If you go down to Cooper Gallery this summer
You’re sure of a big surprise
If you go down to Cooper Gallery this summer
You might not believe your eyes
For every bear is sure to be there
From Rupert to Paddington, to Pooh and Old Bear
For the first time ever the Bears! are coming to Barnsley
A teddy bear adventure inspired by our favourite and most famous bears from children’s literature, Bears! – a touring exhibition by Seven Stories – the National Centre for Children’s Books – is arriving at the Cooper Gallery this summer.
From Saturday 30th June to Sunday 2nd September, the galleries will be transformed into a woodland escape. Here, a whole host of popular picture book bears will be brought to life from original illustrations and stories that we know and love them from.
In a world where toys are being left on the shelf in place of technology, how refreshing it will be to get back to the bare necessities of story time and reconnect with memories of our cuddly childhood companions.
Seven Stories is the UK’s only charity dedicated to collecting, championing and celebrating our children’s literature heritage, with an extensive collection from over 200 authors and illustrators dating back to the 1930s.
Following 12 successful months at their seven-storey Newcastle museum, Bears! sets off on a tour of the country, starting its journey at the Cooper Gallery in the heart of Barnsley town centre.
During the exhibition there will be artwork and manuscripts on display from stories both old and new. The perfect setting to bring story characters to life, the galleries will showcase all the components that go into making popular children’s books.

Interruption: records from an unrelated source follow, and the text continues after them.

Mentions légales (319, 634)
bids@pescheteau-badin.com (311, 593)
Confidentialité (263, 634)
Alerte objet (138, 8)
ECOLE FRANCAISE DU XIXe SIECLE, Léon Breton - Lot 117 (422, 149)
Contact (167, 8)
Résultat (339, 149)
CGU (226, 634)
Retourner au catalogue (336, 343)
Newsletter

From first scribbles and dummy books to character sketches and annotated drafts, Bears! looks at traditional and digital techniques and highlights why bears have become such an important part in children’s stories.
A family friendly interactive exhibition, join Otto the Book Bear as he follows the trail and goes in search of other books to make his home. Meet Otto’s fellow book bears old and new, with no two the same.
Read a classic bedtime story with Can’t You Sleep, Little Bear, by Martin Waddell and see Barbara Firth’s original, life-like artwork which she began drawing aged just three.
Give Hugless Douglas that big bear hug he’s been looking for throughout David Melling’s story – can you discover which hug is the best? Hint – you might need your mum for that.
See how the iconic Hundred Acre Wood came to life with Robert Ingpen’s illustrated version inspired by Ashdown Forest, East Sussex, near to where AA Milne and his son Christopher Robin lived. Did you know Winnie-the-Pooh was named after a real-life Canadian black bear that lived at London Zoo?
Try your hand at still-life drawing like Jane Hissey who chose toys for her Old Bear series as they were the only models who were happy to sit still for long enough. Why not bring your own bear rescued from the attic to draw – the tuftier the better.
Can you find the Bear Under the Stairs? Author Helen Cooper based her book on a true story where she kept feeding an imaginary bear in the cupboard under her stairs when she was a young girl. Have a go at writing about your own bear friends.
Dress up as Padlock the Dancing Bear and pull a sad face as you hide from Mr Gum. Will you be as tall as 40 hamsters or as heavy as 19,000 grapes like Andy Stanton and David Tazzyman’s character was?
And don’t forget, not all bears are safe and cuddly. They don’t all eat marmalade sandwiches, befriend little toy pigs or wear checked trousers. Some are based on real life ursine, the ferocious and majestic beasts that roam the lands.
See how Michael Rosen wanted the family to react in We’re Going on a Bear Hunt. Do you think Helen Oxenbury took his annotated scribbles to depict emotion as they ran home scared?
Read more about factual-based characters such as the crescent-chest Asian black bear which inspired Gill Lewis to write Moon Bear, an upsetting and educational tale about the gall bladder milking trade in South East Asia.
Or the Lords of the Arctic, polar bears, which feature heavily in Nick Singer’s Island; a story about the risks of animal extinction based on human actions.
And how can we forget the Three Bears who have become a fairytale feature since 1837. Discover how Robert Southey’s original story has developed overtime, turning his old, haggard Silver Hair into the Goldilocks we all know. Remember – the bears are the good guys, its Goldilocks who steals their porridge and breaks their furniture.
Throughout the exhibition there will be lots of family friendly activities to take part in, with regular story times, a celebration for the birthday of one of our bears in residence – Paddington – as well as a teddy bears’ picnic where people can bring along their much loved furry companions.
From very young children who love reading time to older, independent readers who get lost in the magic of a story, Bears! is great for all ages and it would be unbearable to miss it.